Starmer himself is known to be deeply frustrated at the stuttering start his administration has made – another fault which has been laid at the door of Sue Gray, who was given the task of preparing Labour for government.

I don’t think the plan for government was good,” one No.10 adviser said. “If it even exists, I’ve never even seen it. That made it all harder than it needed to be. That first 100 day grid of announcements just never really existed.

“Despite that there is good legislative stuff being done that will build up into the change that people will actually feel. As we get into the next 100 days and the next 1,000 days that will be the focus on the stuff we want to do.”

As well as the row over freebies, the decision to axe winter fuel payments for 10 million pensioners has also presented Labour’s opponents with an open goal.
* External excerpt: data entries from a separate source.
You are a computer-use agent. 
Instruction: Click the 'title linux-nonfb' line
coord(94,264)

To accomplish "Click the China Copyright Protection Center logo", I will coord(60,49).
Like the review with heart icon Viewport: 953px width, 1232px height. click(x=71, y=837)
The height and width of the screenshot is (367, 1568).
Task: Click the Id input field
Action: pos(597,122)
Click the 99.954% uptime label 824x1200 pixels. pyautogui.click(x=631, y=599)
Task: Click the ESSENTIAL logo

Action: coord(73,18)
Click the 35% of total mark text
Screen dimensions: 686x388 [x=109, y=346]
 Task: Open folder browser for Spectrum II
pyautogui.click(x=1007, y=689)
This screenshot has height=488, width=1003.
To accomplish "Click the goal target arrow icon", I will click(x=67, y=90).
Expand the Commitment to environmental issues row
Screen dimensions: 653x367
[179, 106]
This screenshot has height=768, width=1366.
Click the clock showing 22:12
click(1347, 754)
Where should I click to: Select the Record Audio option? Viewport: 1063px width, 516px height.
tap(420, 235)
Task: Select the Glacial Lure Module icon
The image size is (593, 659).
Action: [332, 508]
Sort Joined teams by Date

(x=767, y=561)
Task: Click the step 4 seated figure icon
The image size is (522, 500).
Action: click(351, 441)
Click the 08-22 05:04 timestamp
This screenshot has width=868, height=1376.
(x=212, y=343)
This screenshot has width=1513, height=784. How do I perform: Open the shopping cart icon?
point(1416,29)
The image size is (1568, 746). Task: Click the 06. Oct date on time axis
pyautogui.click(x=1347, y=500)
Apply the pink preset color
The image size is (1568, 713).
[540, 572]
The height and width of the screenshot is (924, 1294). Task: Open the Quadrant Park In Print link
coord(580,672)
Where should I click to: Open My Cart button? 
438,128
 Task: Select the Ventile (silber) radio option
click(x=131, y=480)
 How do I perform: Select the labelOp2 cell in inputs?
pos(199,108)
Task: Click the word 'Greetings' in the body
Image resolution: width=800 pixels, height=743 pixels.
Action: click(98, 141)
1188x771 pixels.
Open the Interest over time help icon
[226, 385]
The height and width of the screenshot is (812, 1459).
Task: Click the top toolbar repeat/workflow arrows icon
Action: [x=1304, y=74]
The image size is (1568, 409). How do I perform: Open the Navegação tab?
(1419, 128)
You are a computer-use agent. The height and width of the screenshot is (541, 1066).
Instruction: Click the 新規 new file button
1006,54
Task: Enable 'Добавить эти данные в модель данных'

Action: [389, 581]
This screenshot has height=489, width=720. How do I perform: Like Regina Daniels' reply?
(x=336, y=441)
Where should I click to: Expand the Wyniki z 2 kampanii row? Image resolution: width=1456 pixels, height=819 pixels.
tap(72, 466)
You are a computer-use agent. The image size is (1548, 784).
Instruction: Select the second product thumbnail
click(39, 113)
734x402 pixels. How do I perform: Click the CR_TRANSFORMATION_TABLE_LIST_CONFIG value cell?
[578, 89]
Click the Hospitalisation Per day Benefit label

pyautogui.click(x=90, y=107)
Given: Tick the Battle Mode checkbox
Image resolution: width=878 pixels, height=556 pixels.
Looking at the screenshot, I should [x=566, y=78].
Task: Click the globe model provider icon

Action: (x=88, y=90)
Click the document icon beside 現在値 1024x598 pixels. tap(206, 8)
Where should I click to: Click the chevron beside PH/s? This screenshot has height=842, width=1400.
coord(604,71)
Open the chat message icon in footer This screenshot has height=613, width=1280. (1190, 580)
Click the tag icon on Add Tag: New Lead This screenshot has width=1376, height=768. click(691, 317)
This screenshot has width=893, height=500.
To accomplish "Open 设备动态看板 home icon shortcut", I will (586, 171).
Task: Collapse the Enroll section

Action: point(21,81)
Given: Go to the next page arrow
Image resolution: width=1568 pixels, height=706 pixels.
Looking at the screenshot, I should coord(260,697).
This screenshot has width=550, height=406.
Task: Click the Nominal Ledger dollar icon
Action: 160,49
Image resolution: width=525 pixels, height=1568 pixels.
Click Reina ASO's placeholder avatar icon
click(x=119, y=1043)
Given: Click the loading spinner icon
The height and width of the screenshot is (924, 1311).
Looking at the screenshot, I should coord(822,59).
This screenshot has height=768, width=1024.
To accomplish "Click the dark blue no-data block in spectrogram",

Despite the government’s protestations that they inherited a £22 billion black hole in the public finances from the Conservatives, the majority of voters believe that was the wrong choice at the wrong time.

The Budget on October 30 – which Starmer has already warned will be “painful” for the country – is now even more important than it already was.

One the one hand, it presents Labour with a golden opportunity to reclaim the political narrative and get back on the front foot.

However, anything which resembles George Osborne’s “omnishambles” Budget of 2012 will simply re-affirm the belief among many voters that this is a government that is out of its depth.

One Starmer aide insisted the prime minister is managing to remain calm despite the storms buffeting his government.

“He knows that politics goes in ups and downs,” he said. “We had the same thing in opposition, but he’s never been someone who takes the highs or the lows too dramatically. He won’t be too worried about individual polls.”

A cabinet minister said that whatever the challenges of government, they were nothing compared to the frustration of opposition.

He also insisted that with the Conservatives about to lurch to the right under either Robert Jenrick or Kemi Badenoch, there was still plenty for Labour to be positive about.

“It’s great to be back in power,” he said. “Yes, we’ve had a few rocky headlines, but there have also been announcements on things like foreign investment, renters’ reform and how we’ll make work pay.

“The Tory leadership race also shows that they have learnt nothing from the beating they took on July 4.”

But as Keir Starmer chalks up his first century of days in No.10, he knows the pressure is now on to turn the warm words of the election campaign into concrete achievements.